FIGS. 1 and 2 show an exemplary embodiment of the present invention. Rig 5 supports a string 13 of jointed pipe in borehole 15, also called a wellbore, that extends through formation 20. As shown, borehole 15 is highly deviated and may include substantially horizontal sections. As used herein, highly deviated refers to wellbores that are deviated from vertical by about 70 degrees, or more. String 13 is made up of pipe sections 10 joined together at threaded connections 12. The pipe may be drill pipe of the type known in the art. String 13 extends in borehole 13 into a subterranean formation 20. Bottom assembly 30 is attached to the bottom of string 15 and comprises telemetry module 35, and flow sub 31. Attached below flow sub 31 are wireline logging tools 32A and 32B. As one skilled in the art will appreciate, and as used herein, a wireline tool is intended to be a tool designed to be commonly deployed into and out of the wellbore on an electrical wireline cable, and is distinguished from tools designed for use during measurement while drilling (MWD) operations. Commonly, wireline tools are not designed to survive the shock, vibration, and torsion of the drilling operation, as required by MWD tools. It is understood, in the context of the present invention, that minor mechanical modifications to a wireline tool to mechanically interface the tool for the present invention, do not alter the nature of the tool as a wireline tool.

As shown, tool 32A is a formation test tool. Logging tool 32B comprises a logging tool that may include, but is not limited to, at least one of: a nuclear magnetic resonance logging tool (NMR); a resistivity tool; and a nuclear density tool. Such tools are used to determine various parameters of interest of the formation including, but not limited to: formation resistivity, formation porosity, and formation permeability. Multiple wireline logging tools may be connected together in a logging string below flow sub 31. It should be noted that there is no significance to the specific location of particular logging tools in the logging string. For example, if multiple wireline tools are connected below flow sub 31, formation test tool 32A may be located at any location in the logging string.

Surface pump 3 pumps fluid 38 through string 13 and down through bottom assembly 30. Fluid 38 exits through flow port 50 in flow sub 31 into the annulus between the string 13 and the wall 14 of borehole 15 where it returns to the surface. While only one flow port 50 is shown, additional ports are located around the circumference of flow sub 31. Energy conductor 51 is disposed within the body of flow sub 31 and enables power and information to be communicated between wireline logging tools 32A and 32B and pulser 53, described below. Alternatively, multiple conductors may be routed in similar fashion.

Fluid 38 provides flow energy to power turbine/alternator 52 (shown in cutaway inside telemetry module 35, and in FIG. 2) to generate sufficient electrical power to operate the downhole logging tools and other downhole devices described herein. Such turbine/alternators are known in the art and are not discussed, in detail, here.
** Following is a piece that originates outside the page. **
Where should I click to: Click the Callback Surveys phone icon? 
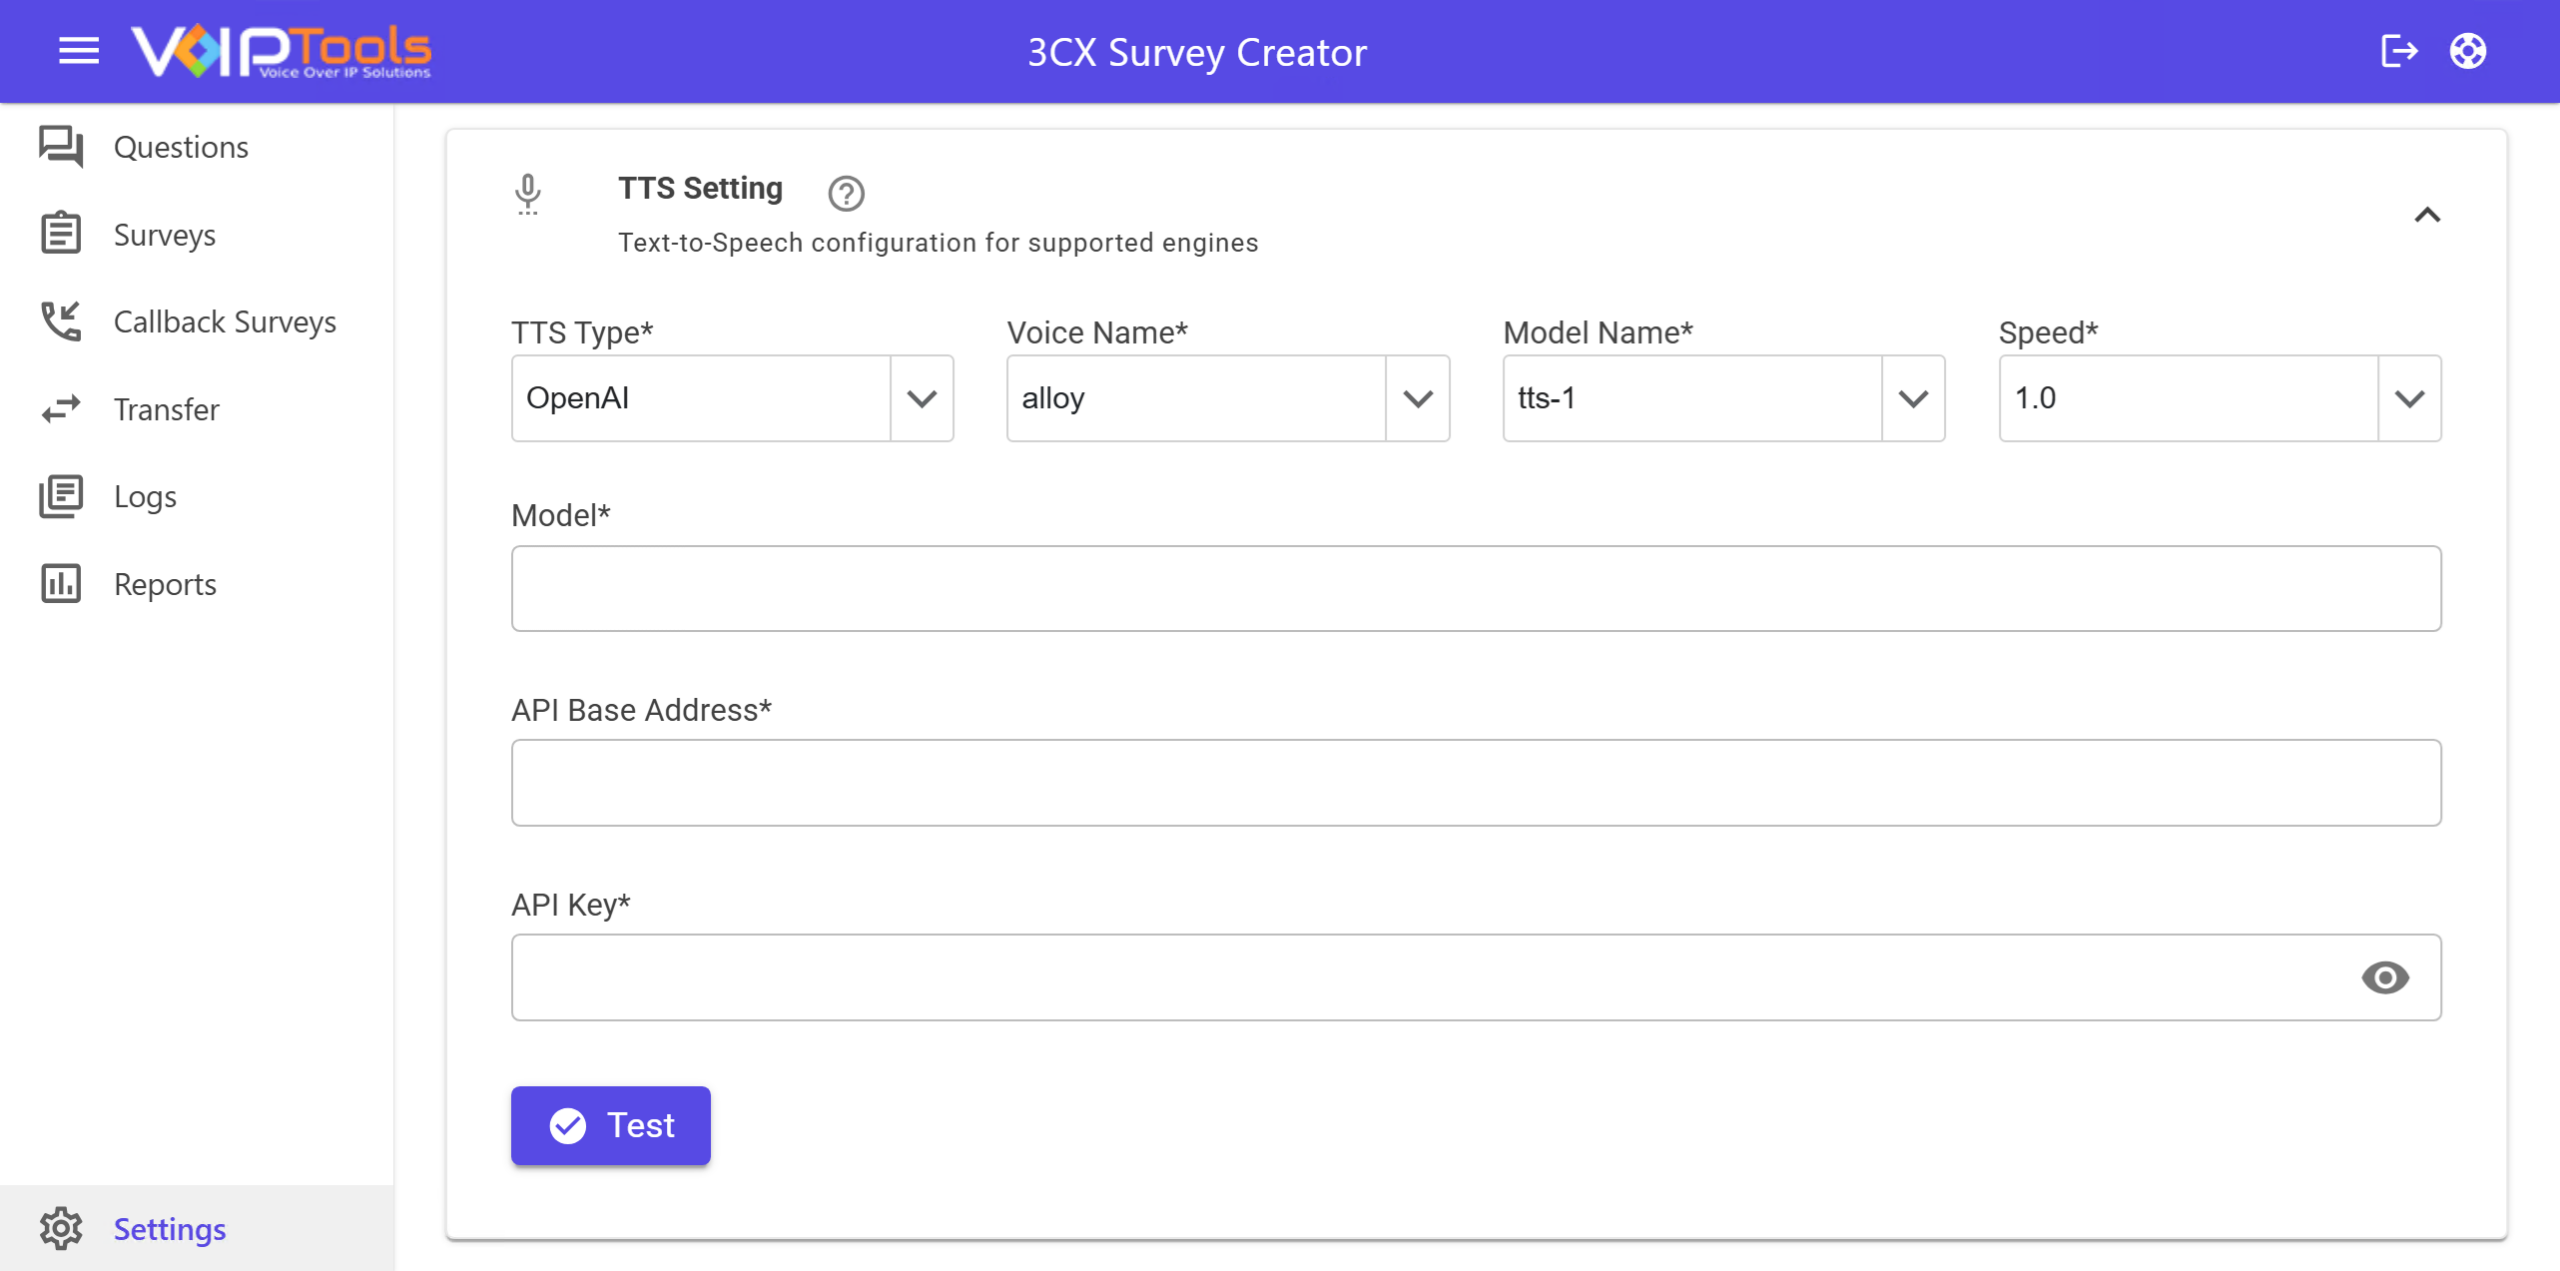pos(61,322)
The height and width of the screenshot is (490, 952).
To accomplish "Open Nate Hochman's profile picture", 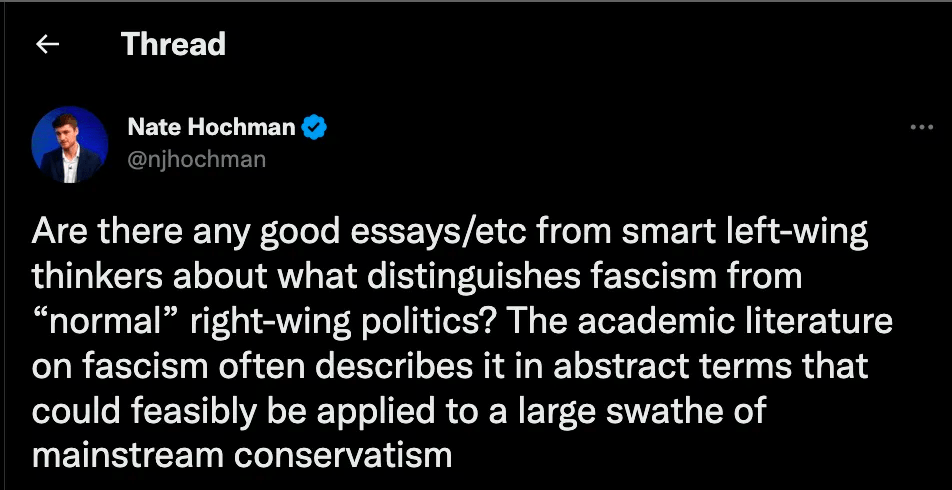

Telemetry module 35 also contains oscillating shear valve pulser 53, see FIG. 2, wherein rotor 60 oscillates proximate stator 61 to restrict a portion of flow of fluid 38 thereby generating pressure signals 41 that propagate to the surface through fluid 38. Pressure signals 38 are detected by transducer 7 that is in fluid communication with the output flow line of pump 3. Transducer 7 is commonly a pressure transducer of a kind known in the art. Alternatively, transducer 7 may be a flow transducer in line with the pump output detecting changes in flow related to pressure signals 41. For additional details of the operation of oscillating shear valve pulser 53, see U.S. Pat. No. 6,626,252, assigned to the assignee of this application and which is incorporated herein by reference. While described herein as used with a shear valve pulser, any suitable downhole mud pulser is intended to be within the scope of the present invention. Such pulsers include, but are not limited to: positive pulsers, negative pulsers, and continuous, also called siren, pulsers. In addition, surface located downlink pulser 4 transmits pulses 42 from the surface controller 8 to the downhole system. Pulses 42 contain instructions and status information used for operating the downhole system.

Alternatively, other types of transmission schemes known in the art, that do not employ a wireline connection between the surface and the wireline tool, are intended to be within the scope of the present invention. These include, but are not limited to: acoustic transmission through the pipe wall and electromagnetic telemetry.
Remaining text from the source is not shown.